8. A flexible grid-connected control system for industrial air conditioning units based on power prediction, used to implement the flexible grid-connected control method for industrial air conditioning units based on power prediction as described in any one of claims 1-7, characterized in that, It includes a data acquisition and communication module, a multi-scale power prediction module, a multi-objective optimization decision-making module, a safety control and execution module, and a system platform; The data acquisition and communication module is used to collect operating data of industrial air conditioning units and environmental data of the plant, and to interact with the power grid dispatching system through standard communication protocols, receive flexible adjustment requirements, and send feedback information. The multi-scale power prediction module is used to perform power prediction steps at multiple time scales to generate a basic power prediction curve and an adjustable potential curve. The multi-objective optimization decision module has a built-in plant thermal inertia model, which is used to execute multi-objective optimization decision steps and generate a refined control instruction sequence. The safety control and execution module is used to send control command sequences to the industrial air conditioning unit for execution, monitor key parameters, and execute local protection control strategies in abnormal situations. The system platform is used to integrate and manage the operation of the above modules, provide a human-computer interaction interface, and perform parameter configuration, status monitoring and system management.

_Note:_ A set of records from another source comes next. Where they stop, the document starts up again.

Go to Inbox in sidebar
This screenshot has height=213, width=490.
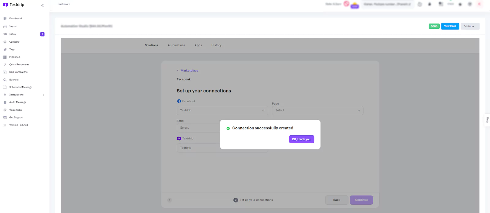[x=13, y=34]
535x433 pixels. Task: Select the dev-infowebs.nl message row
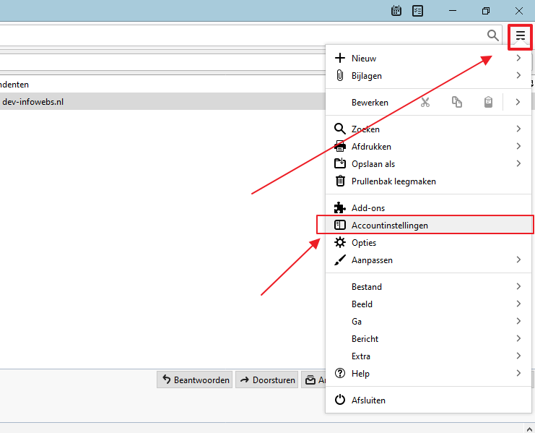coord(144,102)

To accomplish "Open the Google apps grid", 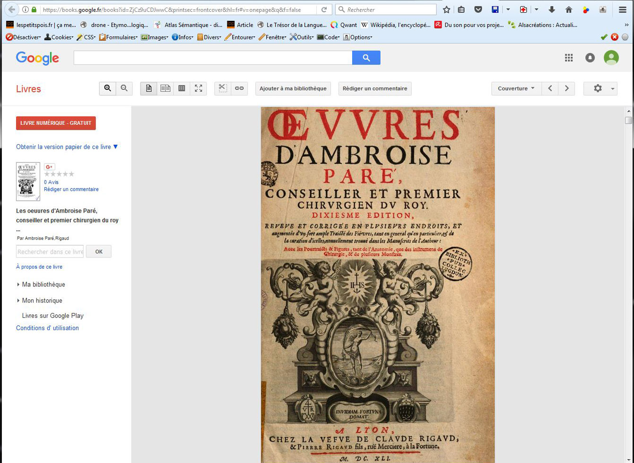I will click(x=569, y=58).
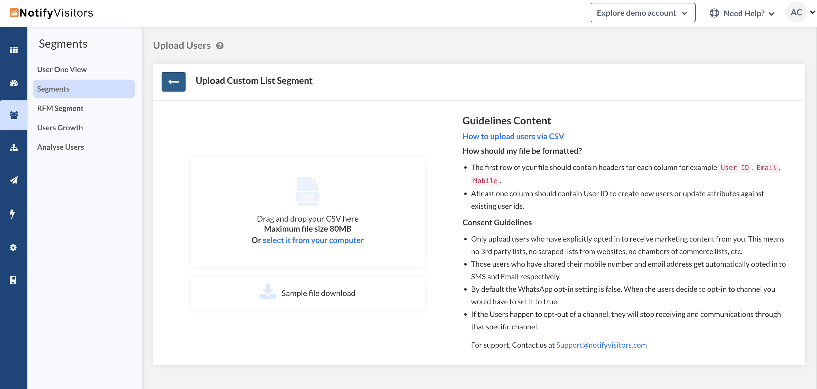Open the lightning bolt automation icon
Viewport: 817px width, 389px height.
pos(13,214)
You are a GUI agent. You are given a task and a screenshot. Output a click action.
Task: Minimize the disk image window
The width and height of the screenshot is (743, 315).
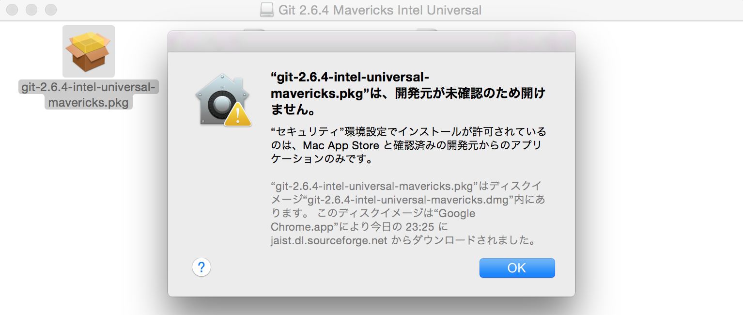pos(31,9)
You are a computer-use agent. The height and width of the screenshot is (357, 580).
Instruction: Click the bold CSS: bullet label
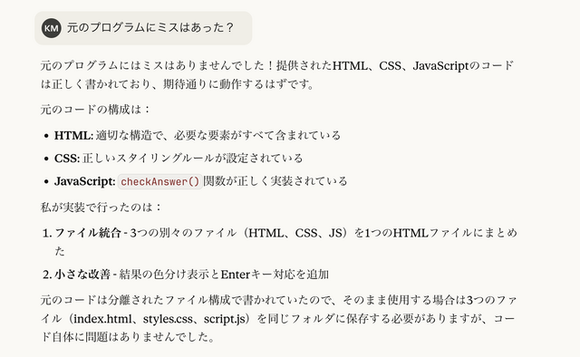click(67, 159)
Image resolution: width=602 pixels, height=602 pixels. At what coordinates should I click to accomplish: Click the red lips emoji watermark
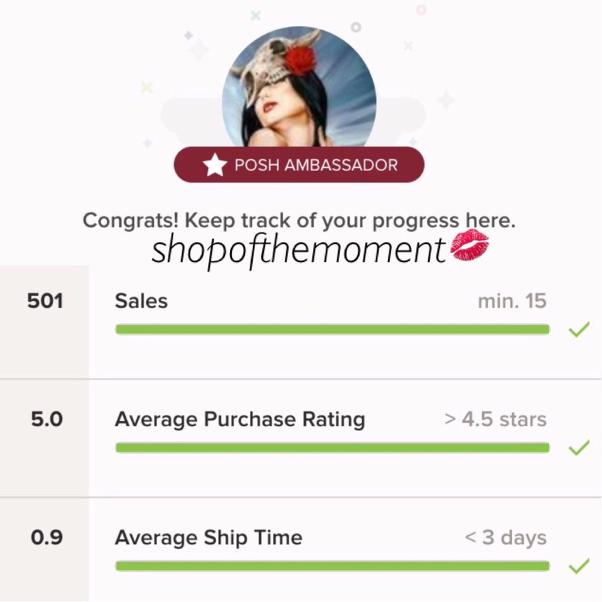click(473, 247)
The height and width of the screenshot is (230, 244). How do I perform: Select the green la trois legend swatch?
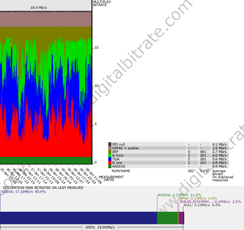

9. The flexible grid-connected control system for industrial air conditioning units based on power prediction according to claim 8, characterized in that, The objective function of the multi-objective optimization decision module includes at least two of the following: minimizing the power grid regulation demand tracking deviation, minimizing the energy consumption cost of air conditioning system operation, and minimizing the frequency / amplitude of equipment actions.
10. The flexible grid-connected control system for industrial air conditioning units based on power prediction according to claim 8, characterized in that, The safety control and execution module has instruction verification and hardware / software interlock functions to ensure that the issued control instructions are within the safe operating range of the equipment.